# Document excerpt
################
BBC International Reports (Central Asia)  

 

    Reforms will be carried out towards liberalisation in Uzbekistan's electric energy sector, according to information from the country's deputy energy minister Sherzod Khojayev. He says, however, that even if market conditions are created, the country's tariff policy will be preserved for the population and certain categories of customers. "That is to say liberalisation does not mean that everyone will do whatever they want. Mechanisms will be introduced for the government's influence over the specific market," he said. The main electrical networks which are a strategic facility should be under government control, the deputy minister suggests. He also said more attention should be paid to energy efficiency issues in the country. Customers should form a culture of rational consumption of energy resources, the deputy energy minister said. The following is the text of the article entitled: "'Raising prices is not enough,' Sherzod Khojayev on reforming the energy sector", published by Gazeta.uz news website on 24 May, with original subheadings retained

    Uzbekistan's deputy energy minister, Sherzod Khojayev, has spoken about the reform of the energy sector, the liberalisation of the energy market, the attraction of private investments to the sector and tariff policy.

    Gazeta.uz publishes quotes from an article with his comments provided by the press service of the Ministry of Energy. Current situation in energy sector

    Before the beginning of the reform of the energy sector, various countries' experience was studied, the deputy minister said.

    "We are attracting specialists from a very broad variety of countries - from Asia, Europe and America. These specialists are people who took part in such energy sector reforms not only in their homelands but also in other countries. We saw what they encountered during the implementation process, what recommendations they gave and what it led to. That is why we have chosen those specialists who can precisely answer our questions," he said.

    Among the specialists involved there are two high-level experts who conducted energy sector reforms in Georgia [a former Soviet republic].

    "We certainly took their recommendations into account," he said.

    "It is wrong to make decisions based only on the economic or political situation when carrying out any reform in a particular country. At the same time it is necessary to take into account the way of life and mentality of our people. In this regard, we studied the experience of Turkey, which is much closer to us. In some areas, we took advice from Western European experts since they started reform processes much earlier and have 20-30 years of experience, which they are sharing with us," he said.

    The deputy minister of energy believes that the initial goal of the reform is to make the energy sector one of the determining factors in the development of the economy, as in any country.

    "The development of the energy sector should be one step ahead of overall economic development," he said.

    In the electric energy sector, in the period up to 2017, the annual increase in production was 2.5-2.7% or much lower than the growth rate of the economy of Uzbekistan. During the first 25 years of Uzbekistan's independence, 3,300 MW of new capacities were put into operation, and the figure for the past five years exceeds 5,000 MW, the deputy minister noted.
################
# Data extract
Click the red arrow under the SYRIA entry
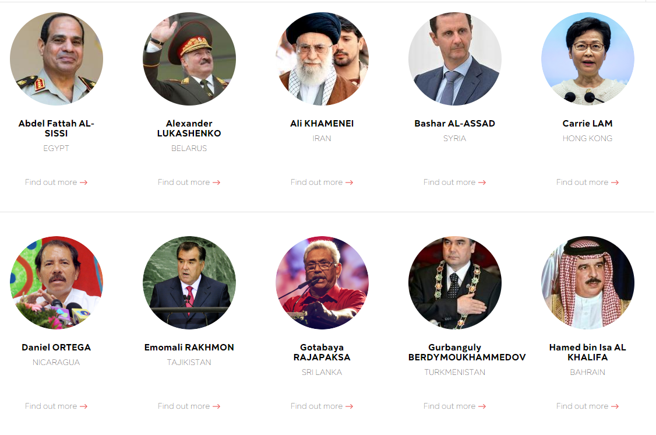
################
# Written instruction 1
In the energy reform report, how many megawatts of new capacity were put into operation during Uzbekistan's first 25 years of independence?
# Written instruction 2
Rewrite the part of the energy reform report starting with "Gazeta.uz publishes quotes" and going on through "former Soviet republic].", swapping "specialists" for "experts" each time it appears.
The data can be left aside.

# Problem solution 1
3,300 MW

# Problem solution 2
Gazeta.uz publishes quotes from an article with his comments provided by the press service of the Ministry of Energy. Current situation in energy sector

    Before the beginning of the reform of the energy sector, various countries' experience was studied, the deputy minister said.

    "We are attracting experts from a very broad variety of countries - from Asia, Europe and America. These experts are people who took part in such energy sector reforms not only in their homelands but also in other countries. We saw what they encountered during the implementation process, what recommendations they gave and what it led to. That is why we have chosen those experts who can precisely answer our questions," he said.

    Among the experts involved there are two high-level experts who conducted energy sector reforms in Georgia [a former Soviet republic].